**Items from a dataset**:
----
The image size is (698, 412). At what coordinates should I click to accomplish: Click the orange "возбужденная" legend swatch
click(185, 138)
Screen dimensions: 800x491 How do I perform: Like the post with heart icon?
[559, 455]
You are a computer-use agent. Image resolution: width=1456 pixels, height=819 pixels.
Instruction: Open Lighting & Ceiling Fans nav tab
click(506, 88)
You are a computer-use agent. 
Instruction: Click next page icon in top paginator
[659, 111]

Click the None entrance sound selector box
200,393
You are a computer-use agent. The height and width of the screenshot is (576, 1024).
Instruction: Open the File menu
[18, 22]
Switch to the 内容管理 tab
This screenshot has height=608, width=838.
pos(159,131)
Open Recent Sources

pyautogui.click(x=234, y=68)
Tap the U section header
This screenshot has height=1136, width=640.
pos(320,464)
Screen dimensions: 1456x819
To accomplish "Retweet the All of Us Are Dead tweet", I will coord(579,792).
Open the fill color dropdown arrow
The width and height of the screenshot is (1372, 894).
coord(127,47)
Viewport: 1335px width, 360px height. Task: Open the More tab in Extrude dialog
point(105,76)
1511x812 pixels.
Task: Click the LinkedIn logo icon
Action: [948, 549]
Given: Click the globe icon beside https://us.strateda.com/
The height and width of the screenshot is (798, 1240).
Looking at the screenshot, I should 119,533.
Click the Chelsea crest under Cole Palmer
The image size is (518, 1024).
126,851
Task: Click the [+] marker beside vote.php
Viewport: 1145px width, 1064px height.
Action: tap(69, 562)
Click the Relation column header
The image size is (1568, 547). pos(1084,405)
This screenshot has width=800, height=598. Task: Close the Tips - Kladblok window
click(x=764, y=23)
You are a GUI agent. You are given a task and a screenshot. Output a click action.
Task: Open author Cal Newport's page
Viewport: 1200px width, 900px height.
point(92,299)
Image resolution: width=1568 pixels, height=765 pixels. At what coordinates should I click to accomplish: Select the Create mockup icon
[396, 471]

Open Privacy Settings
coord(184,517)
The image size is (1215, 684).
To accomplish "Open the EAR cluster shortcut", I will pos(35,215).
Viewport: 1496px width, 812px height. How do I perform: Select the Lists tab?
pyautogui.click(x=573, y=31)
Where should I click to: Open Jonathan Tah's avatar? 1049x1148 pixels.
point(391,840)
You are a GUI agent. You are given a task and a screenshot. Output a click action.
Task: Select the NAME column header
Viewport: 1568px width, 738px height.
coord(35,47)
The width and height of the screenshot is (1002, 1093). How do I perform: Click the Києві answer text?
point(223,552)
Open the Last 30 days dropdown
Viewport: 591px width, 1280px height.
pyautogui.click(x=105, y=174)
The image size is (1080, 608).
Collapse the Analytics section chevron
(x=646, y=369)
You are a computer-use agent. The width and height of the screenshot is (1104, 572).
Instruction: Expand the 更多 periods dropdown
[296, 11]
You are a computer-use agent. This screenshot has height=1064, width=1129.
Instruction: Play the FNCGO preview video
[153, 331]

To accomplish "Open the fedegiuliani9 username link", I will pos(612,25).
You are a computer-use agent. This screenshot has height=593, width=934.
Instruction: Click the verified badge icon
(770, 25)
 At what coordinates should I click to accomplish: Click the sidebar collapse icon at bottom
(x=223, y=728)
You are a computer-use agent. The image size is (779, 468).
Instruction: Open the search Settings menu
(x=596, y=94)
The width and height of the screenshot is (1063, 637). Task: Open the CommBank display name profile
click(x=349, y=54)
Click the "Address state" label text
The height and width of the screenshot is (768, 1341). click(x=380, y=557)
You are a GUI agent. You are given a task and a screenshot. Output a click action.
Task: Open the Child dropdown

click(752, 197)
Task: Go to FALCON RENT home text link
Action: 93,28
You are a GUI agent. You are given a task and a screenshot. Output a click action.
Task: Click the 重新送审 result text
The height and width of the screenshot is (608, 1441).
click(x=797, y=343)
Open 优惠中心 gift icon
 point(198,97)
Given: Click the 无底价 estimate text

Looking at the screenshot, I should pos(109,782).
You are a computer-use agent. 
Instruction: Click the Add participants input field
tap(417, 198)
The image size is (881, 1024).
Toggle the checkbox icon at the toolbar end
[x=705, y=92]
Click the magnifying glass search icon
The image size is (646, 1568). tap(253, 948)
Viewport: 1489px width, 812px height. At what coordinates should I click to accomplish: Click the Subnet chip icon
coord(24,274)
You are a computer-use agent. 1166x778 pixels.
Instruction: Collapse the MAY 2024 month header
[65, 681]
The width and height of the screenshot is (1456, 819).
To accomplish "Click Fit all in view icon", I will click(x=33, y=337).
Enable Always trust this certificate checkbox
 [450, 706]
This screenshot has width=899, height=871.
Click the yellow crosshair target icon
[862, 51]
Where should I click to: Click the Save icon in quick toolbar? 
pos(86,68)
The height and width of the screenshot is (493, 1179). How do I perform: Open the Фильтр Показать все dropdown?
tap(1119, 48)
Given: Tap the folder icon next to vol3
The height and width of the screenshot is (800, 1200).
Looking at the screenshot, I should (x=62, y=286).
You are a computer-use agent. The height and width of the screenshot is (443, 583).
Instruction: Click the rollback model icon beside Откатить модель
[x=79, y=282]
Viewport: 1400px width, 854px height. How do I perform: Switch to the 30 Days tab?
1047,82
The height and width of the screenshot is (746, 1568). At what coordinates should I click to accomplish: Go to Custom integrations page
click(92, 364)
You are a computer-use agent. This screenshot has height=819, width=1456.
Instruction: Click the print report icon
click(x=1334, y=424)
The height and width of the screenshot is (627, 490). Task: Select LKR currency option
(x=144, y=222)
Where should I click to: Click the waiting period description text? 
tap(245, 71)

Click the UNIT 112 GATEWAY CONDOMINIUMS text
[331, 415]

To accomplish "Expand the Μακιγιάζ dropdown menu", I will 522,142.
----
**INSTRUCTIONS FOR THE TASK**: Reproduce every one of the records above verbatim, keeping each line in its original order.

**OUTPUT OF THE TASK**:
The image size is (698, 412). At what coordinates should I click to accomplish: Click the orange "возбужденная" legend swatch
click(185, 138)
Screen dimensions: 800x491 How do I perform: Like the post with heart icon?
[559, 455]
You are a computer-use agent. Image resolution: width=1456 pixels, height=819 pixels.
Instruction: Open Lighting & Ceiling Fans nav tab
click(506, 88)
You are a computer-use agent. 
Instruction: Click next page icon in top paginator
[659, 111]

Click the None entrance sound selector box
200,393
You are a computer-use agent. The height and width of the screenshot is (576, 1024).
Instruction: Open the File menu
[18, 22]
Switch to the 内容管理 tab
This screenshot has height=608, width=838.
pos(159,131)
Open Recent Sources

pyautogui.click(x=234, y=68)
Tap the U section header
This screenshot has height=1136, width=640.
pos(320,464)
Screen dimensions: 1456x819
To accomplish "Retweet the All of Us Are Dead tweet", I will coord(579,792).
Open the fill color dropdown arrow
The width and height of the screenshot is (1372, 894).
coord(127,47)
Viewport: 1335px width, 360px height. Task: Open the More tab in Extrude dialog
point(105,76)
1511x812 pixels.
Task: Click the LinkedIn logo icon
Action: [948, 549]
Given: Click the globe icon beside https://us.strateda.com/
The height and width of the screenshot is (798, 1240).
Looking at the screenshot, I should 119,533.
Click the Chelsea crest under Cole Palmer
The image size is (518, 1024).
126,851
Task: Click the [+] marker beside vote.php
Viewport: 1145px width, 1064px height.
Action: tap(69, 562)
Click the Relation column header
The image size is (1568, 547). pos(1084,405)
This screenshot has width=800, height=598. Task: Close the Tips - Kladblok window
click(x=764, y=23)
You are a GUI agent. You are given a task and a screenshot. Output a click action.
Task: Open author Cal Newport's page
Viewport: 1200px width, 900px height.
point(92,299)
Image resolution: width=1568 pixels, height=765 pixels. At what coordinates should I click to accomplish: Select the Create mockup icon
[396, 471]

Open Privacy Settings
coord(184,517)
The image size is (1215, 684).
To accomplish "Open the EAR cluster shortcut", I will pos(35,215).
Viewport: 1496px width, 812px height. How do I perform: Select the Lists tab?
pyautogui.click(x=573, y=31)
Where should I click to: Open Jonathan Tah's avatar? 1049x1148 pixels.
point(391,840)
You are a GUI agent. You are given a task and a screenshot. Output a click action.
Task: Select the NAME column header
Viewport: 1568px width, 738px height.
coord(35,47)
The width and height of the screenshot is (1002, 1093). How do I perform: Click the Києві answer text?
point(223,552)
Open the Last 30 days dropdown
Viewport: 591px width, 1280px height.
pyautogui.click(x=105, y=174)
The image size is (1080, 608).
Collapse the Analytics section chevron
(x=646, y=369)
You are a computer-use agent. The width and height of the screenshot is (1104, 572).
Instruction: Expand the 更多 periods dropdown
[296, 11]
You are a computer-use agent. This screenshot has height=1064, width=1129.
Instruction: Play the FNCGO preview video
[153, 331]

To accomplish "Open the fedegiuliani9 username link", I will pos(612,25).
You are a computer-use agent. This screenshot has height=593, width=934.
Instruction: Click the verified badge icon
(770, 25)
 At what coordinates should I click to accomplish: Click the sidebar collapse icon at bottom
(x=223, y=728)
You are a computer-use agent. The image size is (779, 468).
Instruction: Open the search Settings menu
(x=596, y=94)
The width and height of the screenshot is (1063, 637). Task: Open the CommBank display name profile
click(x=349, y=54)
Click the "Address state" label text
The height and width of the screenshot is (768, 1341). click(x=380, y=557)
You are a GUI agent. You are given a task and a screenshot. Output a click action.
Task: Open the Child dropdown

click(752, 197)
Task: Go to FALCON RENT home text link
Action: 93,28
You are a GUI agent. You are given a task and a screenshot. Output a click action.
Task: Click the 重新送审 result text
The height and width of the screenshot is (608, 1441).
click(x=797, y=343)
Open 优惠中心 gift icon
 point(198,97)
Given: Click the 无底价 estimate text

Looking at the screenshot, I should pos(109,782).
You are a computer-use agent. 
Instruction: Click the Add participants input field
tap(417, 198)
The image size is (881, 1024).
Toggle the checkbox icon at the toolbar end
[x=705, y=92]
Click the magnifying glass search icon
The image size is (646, 1568). tap(253, 948)
Viewport: 1489px width, 812px height. At what coordinates should I click to accomplish: Click the Subnet chip icon
coord(24,274)
You are a computer-use agent. 1166x778 pixels.
Instruction: Collapse the MAY 2024 month header
[65, 681]
The width and height of the screenshot is (1456, 819).
To accomplish "Click Fit all in view icon", I will click(x=33, y=337).
Enable Always trust this certificate checkbox
 [450, 706]
This screenshot has width=899, height=871.
Click the yellow crosshair target icon
[862, 51]
Where should I click to: Click the Save icon in quick toolbar? 
pos(86,68)
The height and width of the screenshot is (493, 1179). How do I perform: Open the Фильтр Показать все dropdown?
tap(1119, 48)
Given: Tap the folder icon next to vol3
The height and width of the screenshot is (800, 1200).
Looking at the screenshot, I should (x=62, y=286).
You are a computer-use agent. The height and width of the screenshot is (443, 583).
Instruction: Click the rollback model icon beside Откатить модель
[x=79, y=282]
Viewport: 1400px width, 854px height. How do I perform: Switch to the 30 Days tab?
1047,82
The height and width of the screenshot is (746, 1568). At what coordinates should I click to accomplish: Go to Custom integrations page
click(92, 364)
You are a computer-use agent. This screenshot has height=819, width=1456.
Instruction: Click the print report icon
click(x=1334, y=424)
The height and width of the screenshot is (627, 490). Task: Select LKR currency option
(x=144, y=222)
Where should I click to: Click the waiting period description text? 
tap(245, 71)

Click the UNIT 112 GATEWAY CONDOMINIUMS text
[331, 415]

To accomplish "Expand the Μακιγιάζ dropdown menu", I will 522,142.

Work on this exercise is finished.